Entries taken from a collection

BEGIN

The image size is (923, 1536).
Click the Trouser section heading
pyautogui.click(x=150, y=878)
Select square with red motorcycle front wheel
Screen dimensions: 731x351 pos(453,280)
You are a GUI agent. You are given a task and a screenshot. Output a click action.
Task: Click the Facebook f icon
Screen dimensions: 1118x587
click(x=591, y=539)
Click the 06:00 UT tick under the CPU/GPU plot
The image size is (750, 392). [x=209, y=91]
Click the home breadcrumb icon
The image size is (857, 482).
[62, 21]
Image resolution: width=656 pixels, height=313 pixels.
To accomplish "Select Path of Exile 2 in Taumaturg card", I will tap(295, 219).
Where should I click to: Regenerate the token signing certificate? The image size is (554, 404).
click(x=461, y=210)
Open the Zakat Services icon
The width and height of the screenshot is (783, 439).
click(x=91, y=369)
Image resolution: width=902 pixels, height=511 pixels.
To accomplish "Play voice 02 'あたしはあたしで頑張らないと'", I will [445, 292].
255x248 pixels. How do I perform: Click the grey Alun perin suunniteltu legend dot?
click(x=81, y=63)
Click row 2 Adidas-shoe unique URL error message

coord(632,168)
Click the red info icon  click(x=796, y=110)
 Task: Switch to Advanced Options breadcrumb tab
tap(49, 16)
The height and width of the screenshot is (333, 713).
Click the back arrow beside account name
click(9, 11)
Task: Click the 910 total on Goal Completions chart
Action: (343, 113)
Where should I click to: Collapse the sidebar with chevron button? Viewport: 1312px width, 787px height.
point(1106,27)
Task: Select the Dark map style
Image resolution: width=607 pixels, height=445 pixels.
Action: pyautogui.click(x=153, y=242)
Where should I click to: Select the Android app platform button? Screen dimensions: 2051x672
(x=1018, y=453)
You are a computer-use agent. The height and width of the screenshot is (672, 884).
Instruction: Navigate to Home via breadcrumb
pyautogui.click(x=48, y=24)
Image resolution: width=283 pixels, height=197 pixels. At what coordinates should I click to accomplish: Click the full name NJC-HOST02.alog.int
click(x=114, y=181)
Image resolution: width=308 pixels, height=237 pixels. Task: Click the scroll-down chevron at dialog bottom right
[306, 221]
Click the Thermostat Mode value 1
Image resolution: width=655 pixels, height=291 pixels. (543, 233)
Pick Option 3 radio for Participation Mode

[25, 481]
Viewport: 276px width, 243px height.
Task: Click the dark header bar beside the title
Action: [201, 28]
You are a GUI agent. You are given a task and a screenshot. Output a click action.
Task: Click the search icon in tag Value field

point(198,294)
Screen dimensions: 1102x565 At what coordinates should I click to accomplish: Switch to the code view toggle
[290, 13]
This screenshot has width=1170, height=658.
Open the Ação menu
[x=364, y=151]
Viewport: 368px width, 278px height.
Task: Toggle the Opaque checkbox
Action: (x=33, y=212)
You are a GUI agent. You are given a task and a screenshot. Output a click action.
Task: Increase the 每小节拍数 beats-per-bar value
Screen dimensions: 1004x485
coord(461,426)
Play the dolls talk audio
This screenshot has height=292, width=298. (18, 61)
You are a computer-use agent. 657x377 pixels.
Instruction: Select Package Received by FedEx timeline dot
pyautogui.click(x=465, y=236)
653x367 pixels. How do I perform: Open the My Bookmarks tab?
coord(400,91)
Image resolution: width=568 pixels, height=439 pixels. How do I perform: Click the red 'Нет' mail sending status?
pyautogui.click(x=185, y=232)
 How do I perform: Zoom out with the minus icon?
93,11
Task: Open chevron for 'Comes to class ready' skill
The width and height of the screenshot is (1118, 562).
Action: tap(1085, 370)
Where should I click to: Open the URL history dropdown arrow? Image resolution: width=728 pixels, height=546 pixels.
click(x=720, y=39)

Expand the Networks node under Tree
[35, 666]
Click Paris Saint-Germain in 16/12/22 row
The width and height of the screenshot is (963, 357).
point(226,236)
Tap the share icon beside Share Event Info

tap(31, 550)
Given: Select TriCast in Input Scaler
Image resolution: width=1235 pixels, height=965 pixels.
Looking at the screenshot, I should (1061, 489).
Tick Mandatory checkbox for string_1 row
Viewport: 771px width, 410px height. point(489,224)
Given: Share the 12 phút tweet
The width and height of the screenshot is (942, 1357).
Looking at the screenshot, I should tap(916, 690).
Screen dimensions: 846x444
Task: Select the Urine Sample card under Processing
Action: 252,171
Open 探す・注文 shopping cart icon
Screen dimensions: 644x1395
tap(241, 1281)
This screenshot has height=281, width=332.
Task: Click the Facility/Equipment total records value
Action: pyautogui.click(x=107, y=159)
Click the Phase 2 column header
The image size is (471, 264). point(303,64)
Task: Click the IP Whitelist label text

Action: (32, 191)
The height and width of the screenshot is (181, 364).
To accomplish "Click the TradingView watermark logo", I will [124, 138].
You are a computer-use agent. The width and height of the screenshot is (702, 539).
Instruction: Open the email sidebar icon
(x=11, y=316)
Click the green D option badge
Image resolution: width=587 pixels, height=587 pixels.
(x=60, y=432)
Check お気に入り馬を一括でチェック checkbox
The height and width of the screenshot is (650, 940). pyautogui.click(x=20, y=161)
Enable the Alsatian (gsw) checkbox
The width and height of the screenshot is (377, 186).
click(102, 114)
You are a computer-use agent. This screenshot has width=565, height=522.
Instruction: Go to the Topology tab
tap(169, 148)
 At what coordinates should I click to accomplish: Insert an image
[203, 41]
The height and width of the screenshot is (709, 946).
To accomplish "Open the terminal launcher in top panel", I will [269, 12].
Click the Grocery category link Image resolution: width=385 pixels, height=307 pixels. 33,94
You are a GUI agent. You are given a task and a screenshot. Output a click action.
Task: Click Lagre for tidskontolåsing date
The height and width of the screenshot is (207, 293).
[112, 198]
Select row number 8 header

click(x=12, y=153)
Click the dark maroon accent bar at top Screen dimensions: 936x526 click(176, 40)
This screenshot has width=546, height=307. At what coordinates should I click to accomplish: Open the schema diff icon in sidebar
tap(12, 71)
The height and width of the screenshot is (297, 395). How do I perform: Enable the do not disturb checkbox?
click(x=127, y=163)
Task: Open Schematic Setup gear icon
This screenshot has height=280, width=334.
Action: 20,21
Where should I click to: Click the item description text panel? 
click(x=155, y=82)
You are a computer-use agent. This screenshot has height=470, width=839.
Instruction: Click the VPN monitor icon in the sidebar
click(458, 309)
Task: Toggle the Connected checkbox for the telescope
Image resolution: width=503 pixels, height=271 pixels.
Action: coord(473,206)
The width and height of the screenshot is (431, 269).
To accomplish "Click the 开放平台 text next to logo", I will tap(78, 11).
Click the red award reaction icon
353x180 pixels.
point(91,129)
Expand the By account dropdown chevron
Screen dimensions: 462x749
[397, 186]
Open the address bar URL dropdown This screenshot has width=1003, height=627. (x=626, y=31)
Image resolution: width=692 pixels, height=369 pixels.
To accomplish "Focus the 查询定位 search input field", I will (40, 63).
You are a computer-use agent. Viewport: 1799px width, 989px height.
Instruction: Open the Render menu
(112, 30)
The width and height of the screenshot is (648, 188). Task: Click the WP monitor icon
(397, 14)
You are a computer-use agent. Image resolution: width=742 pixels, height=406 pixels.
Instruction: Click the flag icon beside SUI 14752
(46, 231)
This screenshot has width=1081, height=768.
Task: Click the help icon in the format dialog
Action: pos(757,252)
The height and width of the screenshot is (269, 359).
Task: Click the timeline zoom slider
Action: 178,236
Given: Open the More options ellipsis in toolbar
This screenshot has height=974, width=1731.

END

YOUR ASSIGNMENT:
Copy out the lines of the data where the string "agent" occurs.

REPLY:
You are a GUI agent. You are given a task and a screenshot. Output a click action.
You are a computer-use agent. The height and width of the screenshot is (672, 884).
You are a GUI agent. You are given a task and a screenshot. Output a click action.
You are a GUI agent. You are given a task and a screenshot. Output a click action.
You are a computer-use agent. 657x377 pixels.
You are a computer-use agent. The width and height of the screenshot is (702, 539).
You are a computer-use agent. This screenshot has width=565, height=522.
You are a GUI agent. You are given a task and a screenshot. Output a click action.
You are a computer-use agent. This screenshot has height=470, width=839.
You are a computer-use agent. Viewport: 1799px width, 989px height.
You are a computer-use agent. Image resolution: width=742 pixels, height=406 pixels.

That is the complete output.